======== Excerpted text ========
Gadfly

Pharma's Quieter Price War Continues

Pharmacy benefit managers are still squeezing drugmakers for discounts.
From

Express Scripts headquarters in St. Louis, Missouri.

Photographer: WHITNEY CURTIS

Biopharma stocks have recovered from the drug-pricing terror that marked the beginning stages of the Trump administration. 

But as the flashier Washington price war, with congressional hearings and threats of legislation, stalls out, a quieter but more authentic battle continued this week, involving secret negotiations and closely scrutinized PDFs.  

The country's biggest pharmacy benefit managers (PBMs), which negotiate drug discounts on behalf of insurers and employers, updated their growing lists of medicines they won't cover due to pricing or the availability of cheaper alternatives. Lobbying may work in D.C., but discounts work more often with PBMs. 

The lists of medicines PBMs cover and don't are known as drug formularies. If a patient wants a drug that's excluded from a formulary, they may pay more for it out of pocket than for a preferred drug. Because these firms represent huge insurance companies and other important clients, drugmakers offer large discounts to stay on the "preferred" side of the list.
========
* [Task requirements]
1. Answer these questions about the drug-pricing article:
(a) According to the photo caption, in what city and state is the Express Scripts headquarters?
(b) What are the lists of medicines that pharmacy benefit managers cover and don't cover called?
(c) On whose behalf do pharmacy benefit managers negotiate drug discounts?
2. Transcribe the passage of the drug-pricing article that starts at "Pharma's Quieter Price" and ends at "closely scrutinized PDFs.", word for word.
======== Supplied entries ========
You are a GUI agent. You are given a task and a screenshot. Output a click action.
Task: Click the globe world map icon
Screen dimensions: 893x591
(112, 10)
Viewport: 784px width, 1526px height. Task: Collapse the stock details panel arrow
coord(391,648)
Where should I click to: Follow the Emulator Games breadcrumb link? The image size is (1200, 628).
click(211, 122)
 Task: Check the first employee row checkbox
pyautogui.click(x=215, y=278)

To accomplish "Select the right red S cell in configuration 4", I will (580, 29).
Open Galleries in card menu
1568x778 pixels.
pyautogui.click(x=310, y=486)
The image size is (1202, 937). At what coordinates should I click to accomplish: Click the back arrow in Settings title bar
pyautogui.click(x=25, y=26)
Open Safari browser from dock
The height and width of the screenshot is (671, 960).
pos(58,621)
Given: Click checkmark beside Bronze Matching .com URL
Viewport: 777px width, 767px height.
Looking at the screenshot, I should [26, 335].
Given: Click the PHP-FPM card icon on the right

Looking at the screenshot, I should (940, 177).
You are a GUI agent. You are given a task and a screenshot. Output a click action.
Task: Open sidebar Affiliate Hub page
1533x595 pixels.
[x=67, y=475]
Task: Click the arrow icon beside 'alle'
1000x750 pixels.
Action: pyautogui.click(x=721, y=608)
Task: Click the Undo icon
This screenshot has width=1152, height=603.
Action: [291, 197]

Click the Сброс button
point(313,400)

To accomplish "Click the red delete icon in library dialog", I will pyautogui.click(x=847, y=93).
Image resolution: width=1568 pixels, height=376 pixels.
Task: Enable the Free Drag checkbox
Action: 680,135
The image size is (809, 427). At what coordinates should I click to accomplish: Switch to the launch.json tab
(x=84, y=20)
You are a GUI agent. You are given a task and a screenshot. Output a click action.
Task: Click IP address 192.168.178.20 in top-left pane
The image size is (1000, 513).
========
* [Results in order]
1.
(a) St. Louis, Missouri
(b) Drug formularies
(c) Insurers and employers

2.
Pharma's Quieter Price War Continues

Pharmacy benefit managers are still squeezing drugmakers for discounts.
From

Express Scripts headquarters in St. Louis, Missouri.

Photographer: WHITNEY CURTIS

Biopharma stocks have recovered from the drug-pricing terror that marked the beginning stages of the Trump administration. 

But as the flashier Washington price war, with congressional hearings and threats of legislation, stalls out, a quieter but more authentic battle continued this week, involving secret negotiations and closely scrutinized PDFs.